[Stored records]
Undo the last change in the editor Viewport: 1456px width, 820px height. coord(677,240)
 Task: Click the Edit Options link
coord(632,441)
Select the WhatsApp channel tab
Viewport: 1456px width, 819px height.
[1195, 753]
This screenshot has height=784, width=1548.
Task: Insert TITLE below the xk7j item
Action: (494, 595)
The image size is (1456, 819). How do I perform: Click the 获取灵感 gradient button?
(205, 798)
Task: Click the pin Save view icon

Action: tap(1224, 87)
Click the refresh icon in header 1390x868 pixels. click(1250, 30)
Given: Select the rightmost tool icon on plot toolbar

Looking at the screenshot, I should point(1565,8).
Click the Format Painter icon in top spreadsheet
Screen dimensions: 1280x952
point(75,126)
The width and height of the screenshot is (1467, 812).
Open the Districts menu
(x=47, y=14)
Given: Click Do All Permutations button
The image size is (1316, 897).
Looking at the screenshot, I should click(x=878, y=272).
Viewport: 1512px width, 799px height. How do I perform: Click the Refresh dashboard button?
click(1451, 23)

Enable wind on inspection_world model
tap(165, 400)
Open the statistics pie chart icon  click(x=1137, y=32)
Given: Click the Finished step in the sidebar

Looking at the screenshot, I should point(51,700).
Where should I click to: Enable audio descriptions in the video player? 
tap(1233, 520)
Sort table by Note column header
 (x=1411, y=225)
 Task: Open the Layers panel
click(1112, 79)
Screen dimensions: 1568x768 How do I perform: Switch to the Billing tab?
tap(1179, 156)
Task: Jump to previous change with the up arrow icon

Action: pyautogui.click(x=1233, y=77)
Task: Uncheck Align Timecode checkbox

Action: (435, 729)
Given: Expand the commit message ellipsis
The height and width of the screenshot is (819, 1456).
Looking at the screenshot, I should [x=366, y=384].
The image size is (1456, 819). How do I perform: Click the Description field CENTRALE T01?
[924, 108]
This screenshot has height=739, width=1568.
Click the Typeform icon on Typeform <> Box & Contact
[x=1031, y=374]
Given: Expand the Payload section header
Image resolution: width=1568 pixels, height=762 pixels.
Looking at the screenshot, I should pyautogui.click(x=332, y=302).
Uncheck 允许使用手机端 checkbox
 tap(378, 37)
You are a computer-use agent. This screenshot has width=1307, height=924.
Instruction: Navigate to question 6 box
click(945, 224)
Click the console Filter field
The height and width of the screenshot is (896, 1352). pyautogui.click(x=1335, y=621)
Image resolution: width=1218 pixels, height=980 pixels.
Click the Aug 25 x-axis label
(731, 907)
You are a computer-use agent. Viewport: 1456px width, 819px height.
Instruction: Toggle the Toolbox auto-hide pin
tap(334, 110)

## What to work on
Exact copies of all the records are to be printed.

## Completed task
Undo the last change in the editor Viewport: 1456px width, 820px height. coord(677,240)
 Task: Click the Edit Options link
coord(632,441)
Select the WhatsApp channel tab
Viewport: 1456px width, 819px height.
[1195, 753]
This screenshot has height=784, width=1548.
Task: Insert TITLE below the xk7j item
Action: (494, 595)
The image size is (1456, 819). How do I perform: Click the 获取灵感 gradient button?
(205, 798)
Task: Click the pin Save view icon

Action: tap(1224, 87)
Click the refresh icon in header 1390x868 pixels. click(1250, 30)
Given: Select the rightmost tool icon on plot toolbar

Looking at the screenshot, I should point(1565,8).
Click the Format Painter icon in top spreadsheet
Screen dimensions: 1280x952
point(75,126)
The width and height of the screenshot is (1467, 812).
Open the Districts menu
(x=47, y=14)
Given: Click Do All Permutations button
The image size is (1316, 897).
Looking at the screenshot, I should click(x=878, y=272).
Viewport: 1512px width, 799px height. How do I perform: Click the Refresh dashboard button?
click(1451, 23)

Enable wind on inspection_world model
tap(165, 400)
Open the statistics pie chart icon  click(x=1137, y=32)
Given: Click the Finished step in the sidebar

Looking at the screenshot, I should point(51,700).
Where should I click to: Enable audio descriptions in the video player? 
tap(1233, 520)
Sort table by Note column header
 (x=1411, y=225)
 Task: Open the Layers panel
click(1112, 79)
Screen dimensions: 1568x768 How do I perform: Switch to the Billing tab?
tap(1179, 156)
Task: Jump to previous change with the up arrow icon

Action: pyautogui.click(x=1233, y=77)
Task: Uncheck Align Timecode checkbox

Action: (435, 729)
Given: Expand the commit message ellipsis
The height and width of the screenshot is (819, 1456).
Looking at the screenshot, I should [x=366, y=384].
The image size is (1456, 819). How do I perform: Click the Description field CENTRALE T01?
[924, 108]
This screenshot has height=739, width=1568.
Click the Typeform icon on Typeform <> Box & Contact
[x=1031, y=374]
Given: Expand the Payload section header
Image resolution: width=1568 pixels, height=762 pixels.
Looking at the screenshot, I should pyautogui.click(x=332, y=302).
Uncheck 允许使用手机端 checkbox
 tap(378, 37)
You are a computer-use agent. This screenshot has width=1307, height=924.
Instruction: Navigate to question 6 box
click(945, 224)
Click the console Filter field
The height and width of the screenshot is (896, 1352). pyautogui.click(x=1335, y=621)
Image resolution: width=1218 pixels, height=980 pixels.
Click the Aug 25 x-axis label
(731, 907)
You are a computer-use agent. Viewport: 1456px width, 819px height.
Instruction: Toggle the Toolbox auto-hide pin
tap(334, 110)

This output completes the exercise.